What you should do:
Could every line below be transcribed exactly, with the pictures dropped?

Source material:
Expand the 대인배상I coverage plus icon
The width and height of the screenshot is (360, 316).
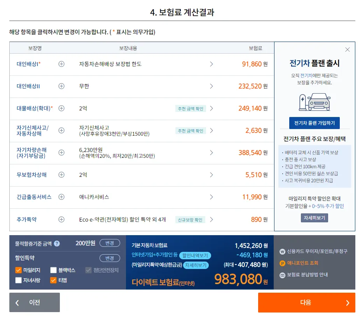(61, 65)
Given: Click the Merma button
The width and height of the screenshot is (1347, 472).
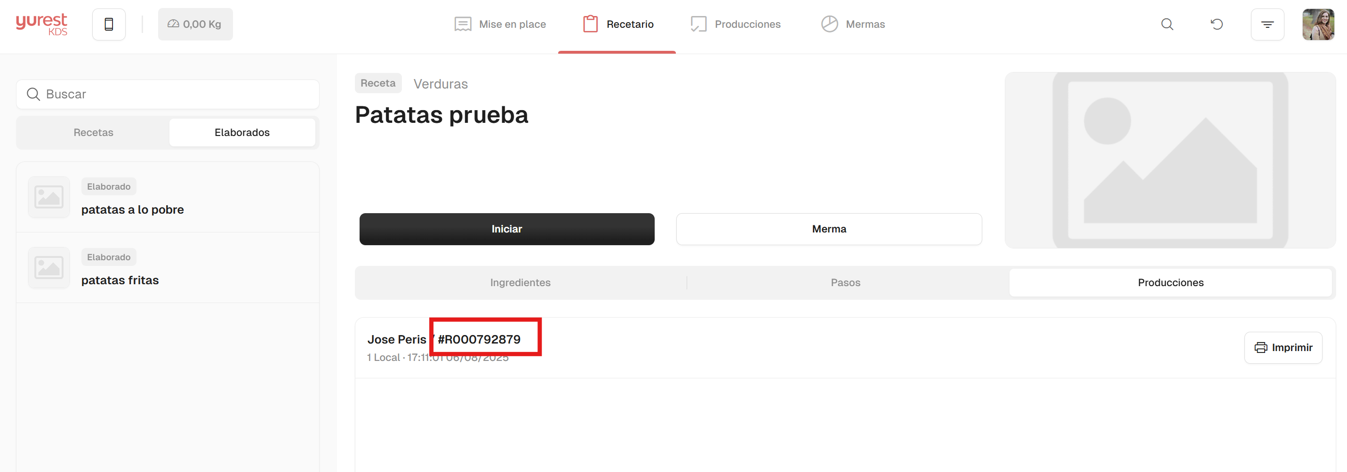Looking at the screenshot, I should (828, 229).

Task solution:
Expand the 대인배상I coverage plus icon
The width and height of the screenshot is (360, 316).
(61, 65)
Given: Click the Merma button
The width and height of the screenshot is (1347, 472).
Looking at the screenshot, I should (828, 229).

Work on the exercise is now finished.